* [EXTRAIT]:
:::

CRITIQUE - Carmen ou la liberté à tout prix

Christophe Gay (Escamillo) et Stéphanie d'Oustrac (Carmen)
Photographie: Jessica Latouche
C’est dans le cadre du Festival d’opéra de Québec que, pour la cinquième fois de son histoire, l’Opéra de Québec a présenté l’un de ses gros vendeurs, Carmen de Bizet. Le moment était bien choisi, puisque 2025 souligne à la fois les 150 ans de la création de l’œuvre et de la mort de son compositeur, à seulement 36 ans. Après plusieurs étés difficiles – et ce, malgré la qualité des opéras à l’affiche – le Festival a atteint ses objectifs : le public a répondu massivement présent lors de la première.
Cette reprise de l’opéra s’est effectuée dans sa version originale, c’est-à-dire avec dialogues parlés, comme c’est le cas pour un opéra-comique, et non avec les récitatifs d’Ernest Guiraud. Pour les habitués de l’œuvre, cette Carmen avait de quoi surprendre puisque toute allusion pittoresque à une Espagne de type « carte postale » a été supprimée. Nicola Berloffa qui, en 2023, avait signé à Québec une originale mise en scène de Lucie de Lammermoor, a audacieusement transposé Carmen dans les années 1940-1950, dans une sorte de far-ouest imaginaire, au milieu de nulle part. Il voulait clairement se concentrer sur les personnages, si bien cernés par Bizet, et sur le triangle amoureux qui allait aboutir à un féminicide. Plus bourgeoise qu’ouvrière, avec ses talons aiguilles en pleine montagne, sa Carmen est à la fois provocante et sensuelle, impitoyable avec les hommes et sincèrement amoureuse le temps que dure sa passion. Dès la fin du 2e acte, Don José laisse entrevoir une violence possessive n’augurant rien de bon. La douce Micaëla est tout sauf mièvre : elle ne manque pas de tempérament, tant face aux soldats qu’à Don José sous l’emprise de Carmen, et les soldats, citadins et cigarières créent une faune souvent enthousiaste et criarde et très – trop ? – agitée. À noter les interprétations que l’on peut tirer de cette foule au 3e acte : hommes, femmes et enfants, bagages en main et bien habillés, rappelaient les Français qui, durant la Seconde Guerre mondiale, fuyaient la zone occupée. Plus près de nous, comment ne pas voir en cette traversée à travers les montagnes des « passeurs » escortant des migrants en quête d’une nouvelle vie...

:::

Relevés de position cible:

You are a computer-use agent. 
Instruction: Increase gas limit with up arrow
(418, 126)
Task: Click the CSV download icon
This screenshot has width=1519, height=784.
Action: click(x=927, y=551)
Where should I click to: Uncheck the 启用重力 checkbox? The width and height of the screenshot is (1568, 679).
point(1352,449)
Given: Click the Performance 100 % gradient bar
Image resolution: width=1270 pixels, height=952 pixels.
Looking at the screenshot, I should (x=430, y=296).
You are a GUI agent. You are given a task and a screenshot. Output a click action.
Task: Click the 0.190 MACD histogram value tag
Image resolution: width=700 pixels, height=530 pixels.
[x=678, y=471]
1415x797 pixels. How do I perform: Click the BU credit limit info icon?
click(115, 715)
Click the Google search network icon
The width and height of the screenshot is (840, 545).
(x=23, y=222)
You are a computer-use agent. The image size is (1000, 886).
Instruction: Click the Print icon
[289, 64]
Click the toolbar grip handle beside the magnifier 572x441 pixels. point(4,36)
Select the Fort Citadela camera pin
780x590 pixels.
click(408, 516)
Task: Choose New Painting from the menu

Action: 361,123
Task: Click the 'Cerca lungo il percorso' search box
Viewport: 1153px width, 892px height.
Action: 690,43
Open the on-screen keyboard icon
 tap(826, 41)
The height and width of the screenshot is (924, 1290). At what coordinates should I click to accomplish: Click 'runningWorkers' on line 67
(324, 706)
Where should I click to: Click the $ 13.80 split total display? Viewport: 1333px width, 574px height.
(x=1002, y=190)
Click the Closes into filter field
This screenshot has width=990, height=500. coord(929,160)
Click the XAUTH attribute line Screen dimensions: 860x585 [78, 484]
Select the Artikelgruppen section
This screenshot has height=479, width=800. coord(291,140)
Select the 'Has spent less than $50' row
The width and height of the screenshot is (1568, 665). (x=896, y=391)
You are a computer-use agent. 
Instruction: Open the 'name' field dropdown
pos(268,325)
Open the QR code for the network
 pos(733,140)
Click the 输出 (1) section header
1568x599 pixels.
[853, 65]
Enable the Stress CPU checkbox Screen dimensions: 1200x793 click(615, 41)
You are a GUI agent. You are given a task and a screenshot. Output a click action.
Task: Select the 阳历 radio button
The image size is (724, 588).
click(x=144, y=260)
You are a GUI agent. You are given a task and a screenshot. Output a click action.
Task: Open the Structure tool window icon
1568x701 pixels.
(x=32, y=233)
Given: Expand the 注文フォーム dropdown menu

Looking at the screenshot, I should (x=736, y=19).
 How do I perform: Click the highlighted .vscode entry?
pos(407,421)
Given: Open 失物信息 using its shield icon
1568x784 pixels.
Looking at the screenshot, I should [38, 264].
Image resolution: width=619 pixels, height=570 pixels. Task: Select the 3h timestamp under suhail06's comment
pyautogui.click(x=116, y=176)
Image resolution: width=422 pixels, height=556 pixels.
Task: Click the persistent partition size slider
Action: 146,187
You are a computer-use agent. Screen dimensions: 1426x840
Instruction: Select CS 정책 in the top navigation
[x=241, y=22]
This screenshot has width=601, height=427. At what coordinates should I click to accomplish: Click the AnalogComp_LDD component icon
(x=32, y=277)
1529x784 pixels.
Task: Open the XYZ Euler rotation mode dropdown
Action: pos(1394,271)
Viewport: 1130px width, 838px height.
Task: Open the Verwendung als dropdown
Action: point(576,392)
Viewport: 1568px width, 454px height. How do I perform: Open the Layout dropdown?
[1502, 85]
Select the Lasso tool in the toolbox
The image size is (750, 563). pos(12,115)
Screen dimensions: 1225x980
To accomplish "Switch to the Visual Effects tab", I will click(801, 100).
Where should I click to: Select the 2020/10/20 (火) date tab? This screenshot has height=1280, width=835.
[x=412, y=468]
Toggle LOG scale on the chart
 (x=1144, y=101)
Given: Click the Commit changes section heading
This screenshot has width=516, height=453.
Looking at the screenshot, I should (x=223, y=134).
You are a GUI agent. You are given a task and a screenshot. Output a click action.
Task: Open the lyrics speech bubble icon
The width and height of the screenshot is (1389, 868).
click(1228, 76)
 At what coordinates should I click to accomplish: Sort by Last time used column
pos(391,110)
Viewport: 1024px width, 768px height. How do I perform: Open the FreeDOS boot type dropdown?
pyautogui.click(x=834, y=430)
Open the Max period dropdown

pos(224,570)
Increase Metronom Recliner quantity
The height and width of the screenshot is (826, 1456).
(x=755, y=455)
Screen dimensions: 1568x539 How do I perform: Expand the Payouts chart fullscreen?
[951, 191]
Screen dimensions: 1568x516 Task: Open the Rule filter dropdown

:::

* [PROBLÈME 1]: Recopiez la critique de Carmen en commençant par «Photographie: Jessica Latouche» et en poursuivant jusqu'à «de la première.», et renommez «Festival» en «Rendez-vous» partout dans ce passage.
* [PROBLÈME 2]: Quels personnages de l'opéra la critique de Carmen désigne-t-elle par leur nom ? Donnez-les tous.
* [PROBLÈME 3]: Prolongez la critique de Carmen au-delà de sa dernière phrase.

* [RÉPONSE RÉDIGÉE 1]:
Photographie: Jessica Latouche
C’est dans le cadre du Rendez-vous d’opéra de Québec que, pour la cinquième fois de son histoire, l’Opéra de Québec a présenté l’un de ses gros vendeurs, Carmen de Bizet. Le moment était bien choisi, puisque 2025 souligne à la fois les 150 ans de la création de l’œuvre et de la mort de son compositeur, à seulement 36 ans. Après plusieurs étés difficiles – et ce, malgré la qualité des opéras à l’affiche – le Rendez-vous a atteint ses objectifs : le public a répondu massivement présent lors de la première.

* [RÉPONSE RÉDIGÉE 2]: Escamillo, Carmen, Don José et Micaëla.

* [RÉPONSE RÉDIGÉE 3]:
La scénographie signée Michele Taborelli et les éclairages de Valerio Tiberi répondent aux intentions de Berloffa, puisqu’ils s’en tiennent à un décor minimal et surtout pas espagnol, consistant, durant les quatre actes, en une voie ferrée croisant une route. Une toile peu inspirante en noir et blanc et d’immenses rideaux blancs, mal accrochés, tenant lieu de montagne, représentent le parcours et le fief des contrebandiers. Seule diversion, à l’acte II, la taverne de Lillas Pastia, américanisée pour les circonstances. Cette atmosphère tristounette baigne dans une sorte de brouillard. Visuellement, Québec méritait mieux que cela ! Et j’oserais avancer que la mise en scène de Berloffa et la musique de Bizet, sans contexte espagnol, auraient pu se dispenser de décors...

Christophe Berry (Don José) et Stéphanie d'Oustrac (Carmen)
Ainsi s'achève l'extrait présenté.